● Objetivo del ejercicio
Transcribe del pasaje, sin alterar nada, el tramo que va desde "Sentía que el" hasta "descargara su pesar.".

● Pasaje
○ ○ ○ ○ ○ ○ ○

Por Rafael Espinosa:
Antes de la muerte de su hijo, la señora De la Luz
sintió un peso enorme en el corazón y le habló a las plantas de su jardín para
olvidarse del mal presentimiento. El abrazo y el beso que se dieron en la
puerta supieron a despedida.
“¡Qué pue chula, no me vas a alegrar el
corazón ahora!”, le dijo a su jardín, extrañada de que no diera flores.
Sentía que el presagio no la dejaba en paz hasta que
rodaron las lágrimas sobre sus mejillas. La noche anterior habló con su hijo a
través del teléfono celular, sin embargo, ese domingo, las llamadas timbraban
pero nadie contestó.
Pasado el medio día fue a la guardería de la iglesia
“Jesucristo de los Últimos Días”. Ahí, en medio de varios niños, una compañera
le dijo que descargara su pesar.
“Llore, hermana, lloré hasta donde quiera”, escuchó
decirle.
Antes de que cayera la noche, recibió una llamada
urgente de su sobrina. Minutos más tarde, su sobrina, acompañado del esposo y
otro hombre (dueño de la casa donde fue el hallazgo), se presentaron en su
domicilio, en la colonia Los Pájaros.
“Alan está muerto”, soltaron los visitantes.

○ ○ ○ ○ ○ ○ ○

● Información mostrada

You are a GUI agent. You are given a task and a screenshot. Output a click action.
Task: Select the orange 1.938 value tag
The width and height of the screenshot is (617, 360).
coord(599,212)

○ ○ ○ ○ ○ ○ ○

● Respuesta esperada
Sentía que el presagio no la dejaba en paz hasta que
rodaron las lágrimas sobre sus mejillas. La noche anterior habló con su hijo a
través del teléfono celular, sin embargo, ese domingo, las llamadas timbraban
pero nadie contestó.
Pasado el medio día fue a la guardería de la iglesia
“Jesucristo de los Últimos Días”. Ahí, en medio de varios niños, una compañera
le dijo que descargara su pesar.